:: Task description ::
The entries are to be output in full, word for word.

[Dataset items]
▽

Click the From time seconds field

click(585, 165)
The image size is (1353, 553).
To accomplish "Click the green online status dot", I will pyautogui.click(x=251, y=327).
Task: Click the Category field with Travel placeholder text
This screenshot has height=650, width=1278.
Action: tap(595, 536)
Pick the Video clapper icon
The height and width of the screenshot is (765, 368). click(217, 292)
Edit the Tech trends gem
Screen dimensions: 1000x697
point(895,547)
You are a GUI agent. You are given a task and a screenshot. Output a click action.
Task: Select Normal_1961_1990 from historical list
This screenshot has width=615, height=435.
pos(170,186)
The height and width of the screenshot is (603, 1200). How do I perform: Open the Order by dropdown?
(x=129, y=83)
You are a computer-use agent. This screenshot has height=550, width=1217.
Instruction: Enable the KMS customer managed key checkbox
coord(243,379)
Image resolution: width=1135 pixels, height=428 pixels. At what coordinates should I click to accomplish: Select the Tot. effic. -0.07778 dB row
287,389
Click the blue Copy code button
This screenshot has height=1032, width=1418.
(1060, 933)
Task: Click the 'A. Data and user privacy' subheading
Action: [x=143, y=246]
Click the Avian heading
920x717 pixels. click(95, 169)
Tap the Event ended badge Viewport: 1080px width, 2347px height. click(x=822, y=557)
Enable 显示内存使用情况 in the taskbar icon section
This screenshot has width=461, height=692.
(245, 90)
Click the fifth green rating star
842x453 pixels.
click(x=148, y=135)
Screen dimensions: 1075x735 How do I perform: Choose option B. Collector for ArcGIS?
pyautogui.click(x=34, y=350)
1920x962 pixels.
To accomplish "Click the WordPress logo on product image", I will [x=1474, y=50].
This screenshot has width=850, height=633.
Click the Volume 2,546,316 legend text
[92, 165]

△

:: Exercise output ::
Click the From time seconds field

click(585, 165)
The image size is (1353, 553).
To accomplish "Click the green online status dot", I will pyautogui.click(x=251, y=327).
Task: Click the Category field with Travel placeholder text
This screenshot has height=650, width=1278.
Action: tap(595, 536)
Pick the Video clapper icon
The height and width of the screenshot is (765, 368). click(217, 292)
Edit the Tech trends gem
Screen dimensions: 1000x697
point(895,547)
You are a GUI agent. You are given a task and a screenshot. Output a click action.
Task: Select Normal_1961_1990 from historical list
This screenshot has width=615, height=435.
pos(170,186)
The height and width of the screenshot is (603, 1200). How do I perform: Open the Order by dropdown?
(x=129, y=83)
You are a computer-use agent. This screenshot has height=550, width=1217.
Instruction: Enable the KMS customer managed key checkbox
coord(243,379)
Image resolution: width=1135 pixels, height=428 pixels. At what coordinates should I click to accomplish: Select the Tot. effic. -0.07778 dB row
287,389
Click the blue Copy code button
This screenshot has height=1032, width=1418.
(1060, 933)
Task: Click the 'A. Data and user privacy' subheading
Action: [x=143, y=246]
Click the Avian heading
920x717 pixels. click(95, 169)
Tap the Event ended badge Viewport: 1080px width, 2347px height. click(x=822, y=557)
Enable 显示内存使用情况 in the taskbar icon section
This screenshot has width=461, height=692.
(245, 90)
Click the fifth green rating star
842x453 pixels.
click(x=148, y=135)
Screen dimensions: 1075x735 How do I perform: Choose option B. Collector for ArcGIS?
pyautogui.click(x=34, y=350)
1920x962 pixels.
To accomplish "Click the WordPress logo on product image", I will [x=1474, y=50].
This screenshot has width=850, height=633.
Click the Volume 2,546,316 legend text
[92, 165]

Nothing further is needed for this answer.